Abstract

Myocardial infarction can affect any myocardial territory, however, the isolated right ventricle infarction is exceptional. It is often biventricular with a high mortality of about 30% compared to that of isolated LV (6%). Assess the prevalence of acute myocardial infarction extended to RV, and study the epidemiological, clinical, diagnostic, therapeutic and prognostic. Retrospective and descriptive study conducted in the Cardiology department in CHU Ibn-Rochd in Casablanca. It was conducted on patients admitted in ICU for acute MI extended to the RV, in the period January 2016 to June 2018. Of the 360 patients, who suffered a myocardial infarction in acute phase, 22 patients (6% of all AMI, 23% inferior MI) had an acute MI extended to RV. The average age of our patients was 61 years ranging from 53 to 70 years, with a male predominance. The majority of our patients (81%) have more than 03 cardiovascular risk factors. Chest pain with in physical examination: the jugular turgor, hypotension and bradycardia were the most common clinical signs in our patients.
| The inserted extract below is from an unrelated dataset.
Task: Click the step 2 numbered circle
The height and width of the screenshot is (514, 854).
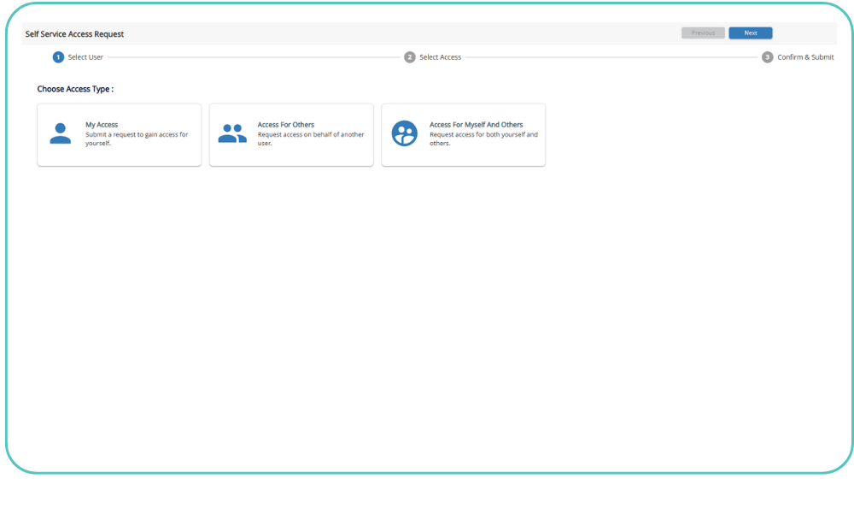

The ECG showed an ST-elevation in right leads (V3R, V4R) and in the inferior territory (DII, DIII and AvF) in all our patients. Dilatation of right cavities and wall motion disorders were the most frequent echocardiographic abnormalities (63% of patients). The most frequent complications were hemodynamic instability (46%) and rhythmic complications (36%). From the therapeutic point, thrombolysis was performed in 18 patients, which 6 patients received an additional angioplasty after failed thrombolysis. Ten patients required vascular filling, and inotropic drugs were used in 4 of our patients. Mortality in our series was 10%. Our series underscores the value of nearly management of patients admitted to the acute phase of MI extended to RV, and the considerable contribution of thrombolysis as a means of revascularization and its positive impact on prognosis.